The Deterrable 'Undeterrables'
College Writing R4B
Prof. Michael Larkin
Carina Boo’s timely Honorable Mention entry exemplifies the rewards of cultivating an open mind while studying the motivations of suicide bombers in Iraq. Ms. Boo’s work captures the complex voices and experiences of the suicide bombers themselves, as well as the outrage from the blogosphere. Her research began classically, with library databases and trips to the book stacks, then ranged outward through LexisNexis and on to videos of interviews with thwarted bombers. While in her process, she created a web site that organized her research, her notes, and all the components of the project. Her professor wrote, “… in the fourteen years I’ve been teaching first-year composition and research courses, this is the ONLY research project compiled by a student in one of my courses that has earned an A+.” Note should also be made of Ms. Boo’s annotated bibliography, which displays her careful evaluations of the reliability of her sources, and her thoughtful editorial comments. Congratulations to Ms. Boo for writing such a modulated and proficient research paper.

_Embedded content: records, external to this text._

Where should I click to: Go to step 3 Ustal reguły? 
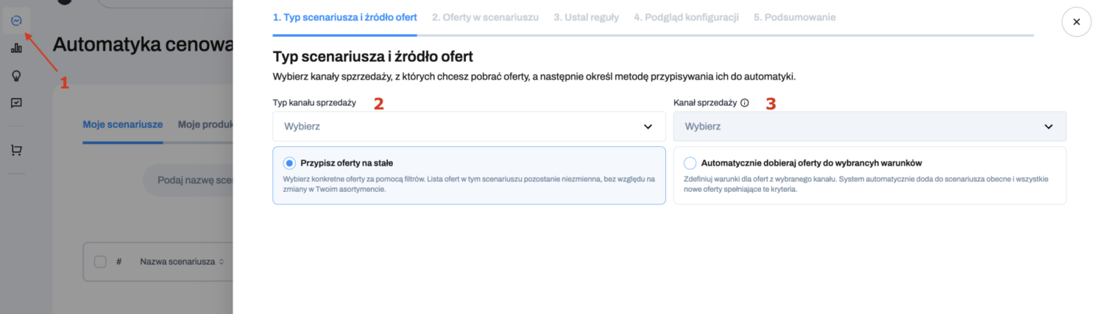click(586, 17)
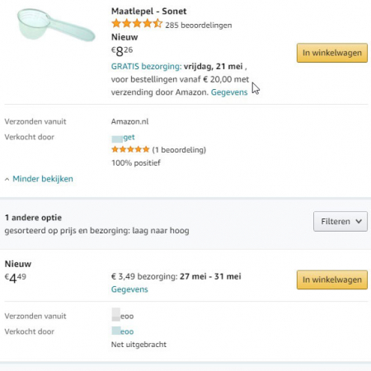Open the GRATIS bezorging link
This screenshot has height=371, width=371.
click(146, 66)
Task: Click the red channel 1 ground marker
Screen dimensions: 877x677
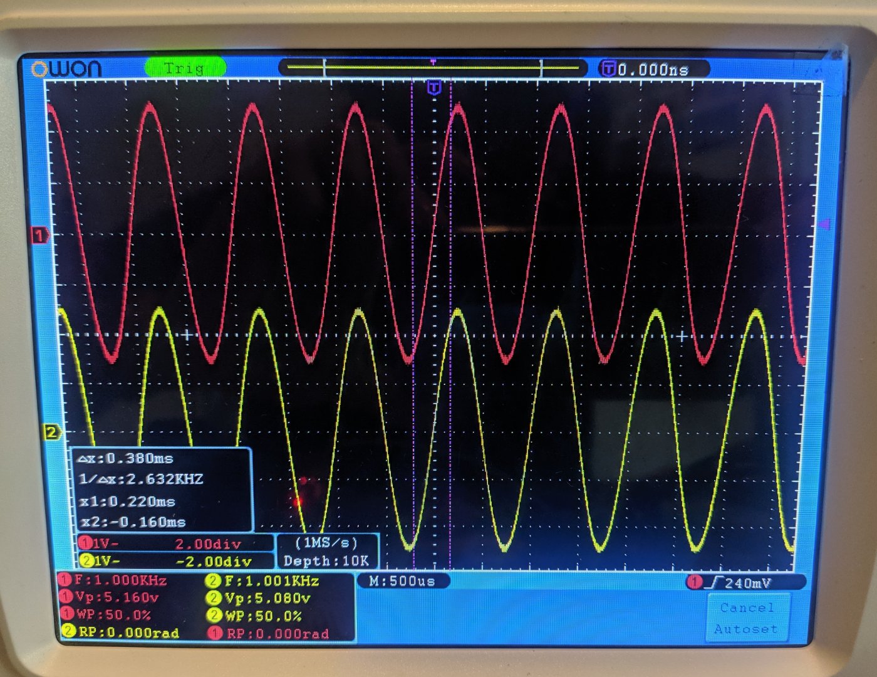Action: click(41, 236)
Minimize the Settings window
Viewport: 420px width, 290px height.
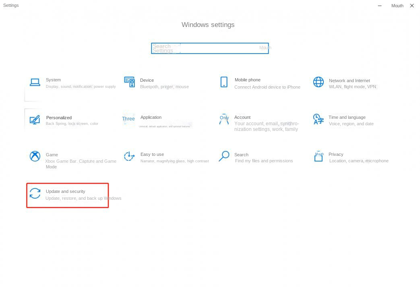(379, 6)
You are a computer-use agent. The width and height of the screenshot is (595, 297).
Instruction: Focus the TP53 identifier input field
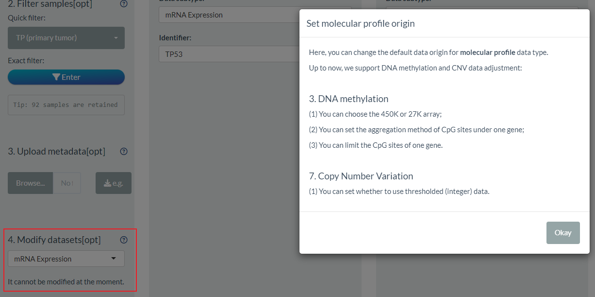228,54
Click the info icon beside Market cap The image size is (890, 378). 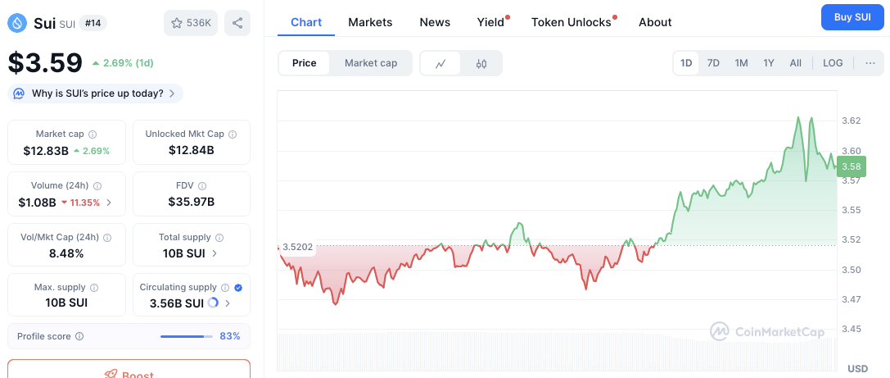click(x=93, y=134)

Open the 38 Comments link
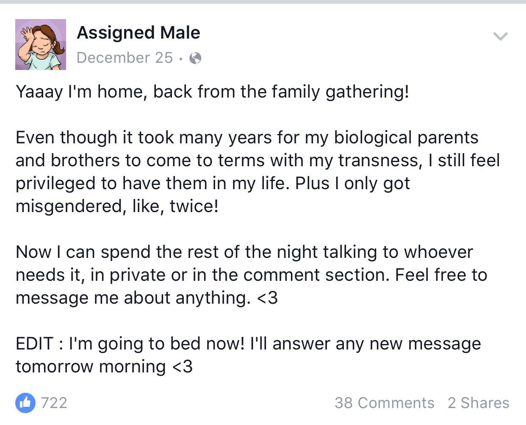coord(385,403)
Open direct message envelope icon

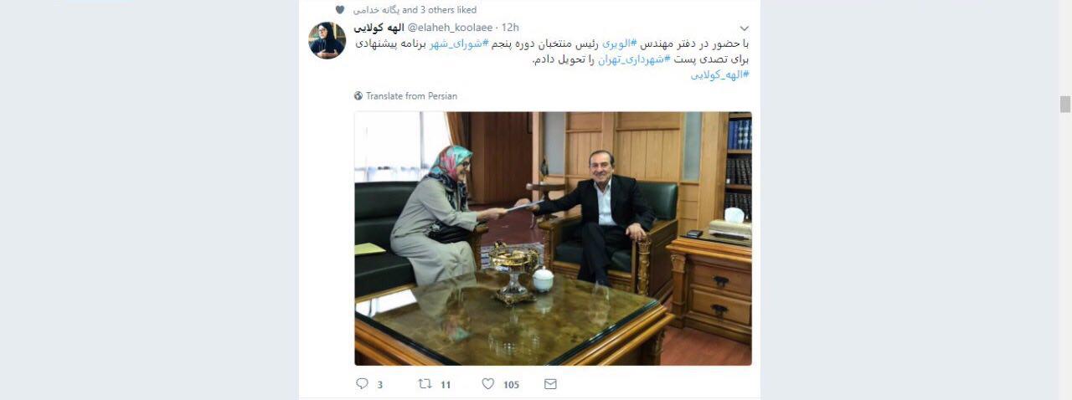[x=550, y=383]
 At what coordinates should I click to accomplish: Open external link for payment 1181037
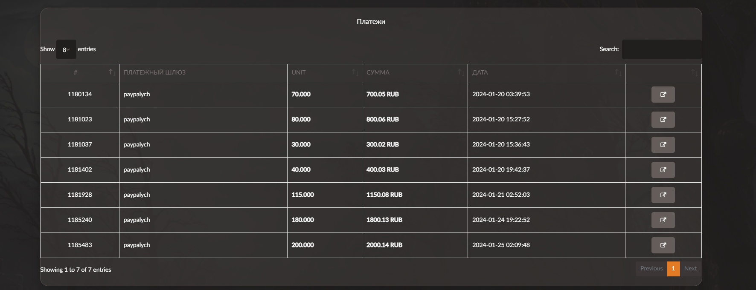(663, 145)
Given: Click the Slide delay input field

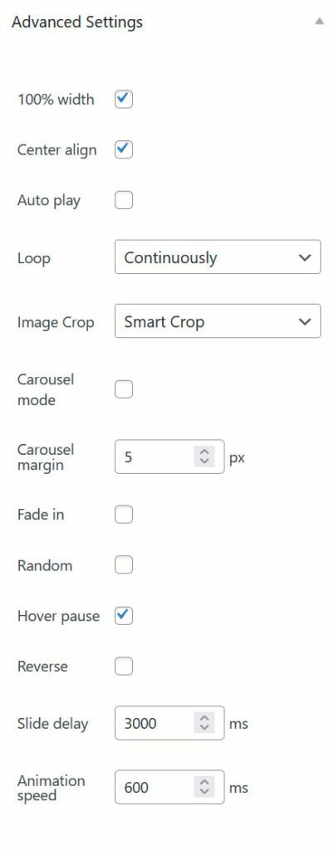Looking at the screenshot, I should pyautogui.click(x=169, y=723).
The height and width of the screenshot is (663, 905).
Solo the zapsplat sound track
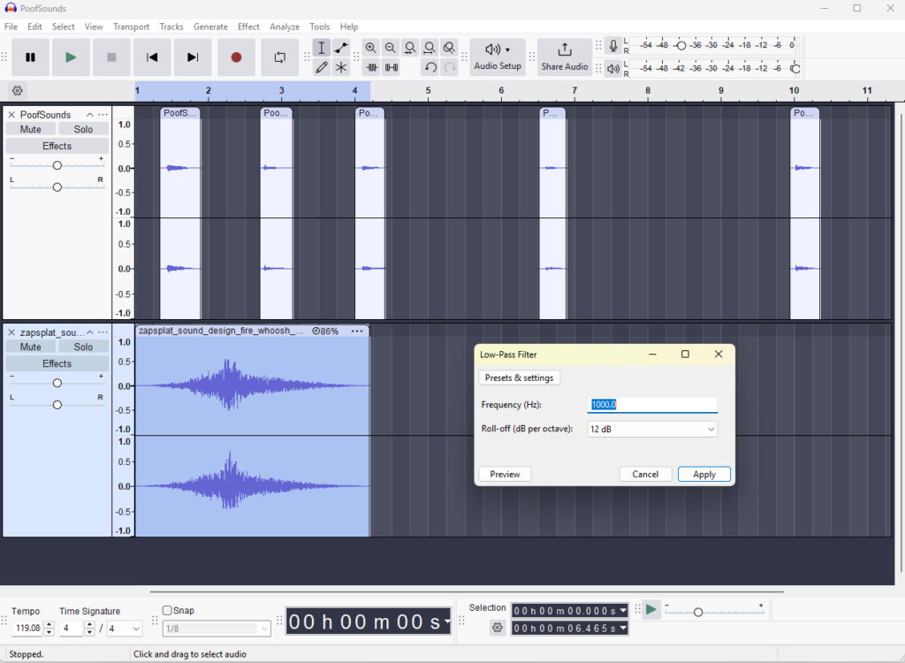pos(83,347)

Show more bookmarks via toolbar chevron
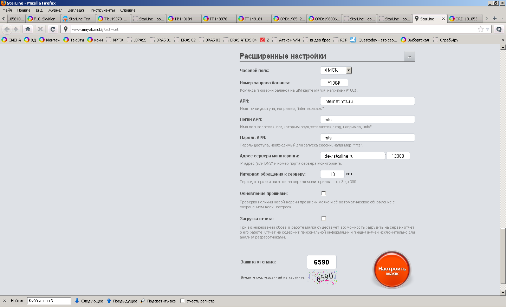tap(503, 40)
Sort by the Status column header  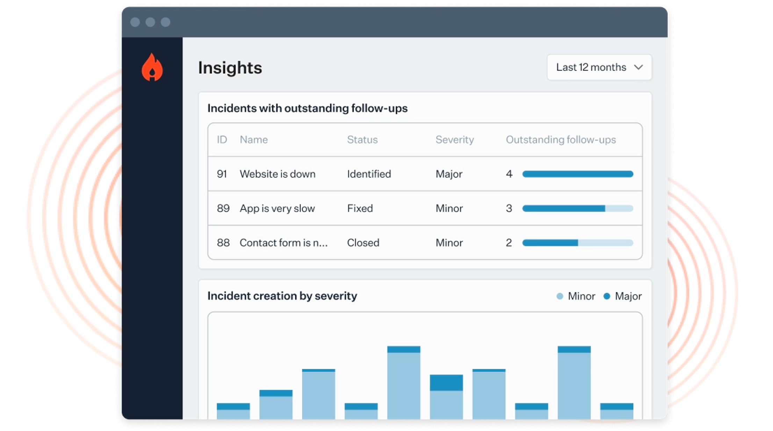(362, 140)
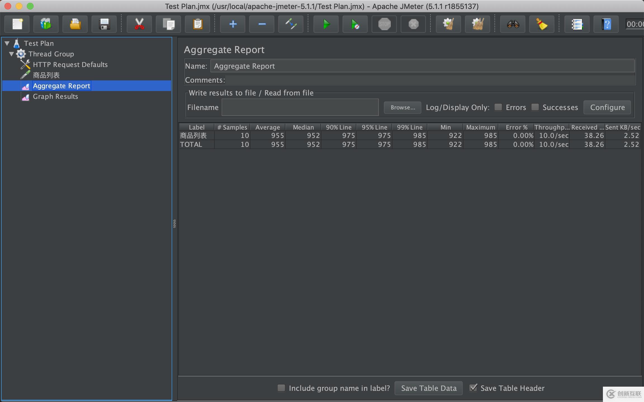
Task: Click the binoculars Search icon
Action: 513,24
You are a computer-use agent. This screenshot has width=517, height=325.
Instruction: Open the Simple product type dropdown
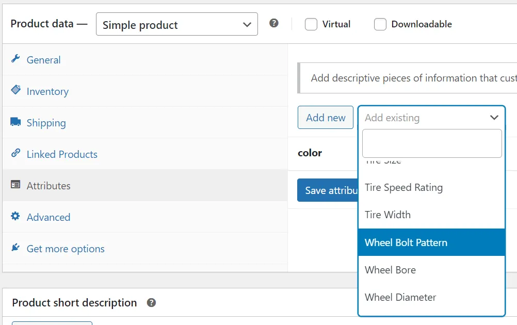(176, 24)
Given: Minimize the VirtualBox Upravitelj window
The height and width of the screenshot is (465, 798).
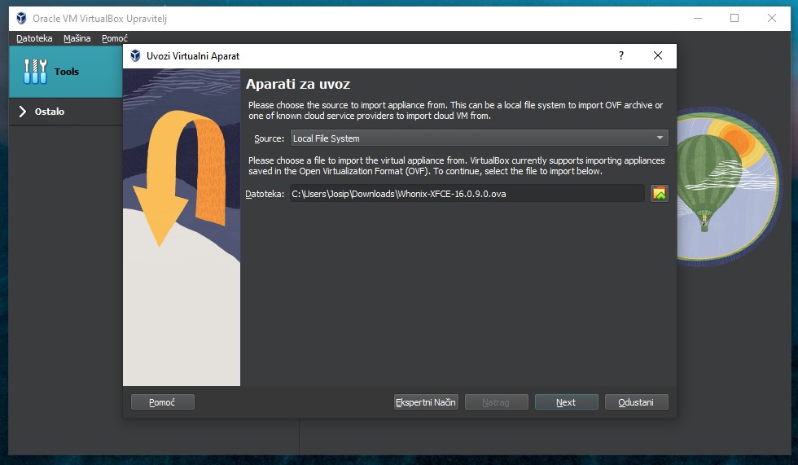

Visual Anxiety: Deviant gender and depictions of the Jewish male during the Dreyfus Affair
Prof. Mark Keck-Szajbel
McKee executed an interdisciplinary approach, utilizing methodologies of gender studies, art history, and cultural history to offer a new and focused study on one specific aspect of the Dreyfus Affair, a political scandal that divided France in the 1890s and the early 1900s. McKee argued that the Dreyfus Affair was a conduit through which the French articulated their social and political anxieties, including using the identity of Alfred Dreyfus as a Jewish man to reinforce those anxieties. Mr. McKee’s GSI, for whose course the paper was written, observes, “McKee’s use of foreign language newsprint, woodprints, contemporary sociological studies, and cartoons is superior; he is successful in his attempt to show how the Affair both fed and was the result of fear of French degeneration. [He] was able, with his strong knowledge of French and with the extensive resources available within the UC system, to incorporate numerous sources that went beyond a typical undergraduate paper. Mr. McKee enlightened students in my seminar, revealing to others the strength of our library.”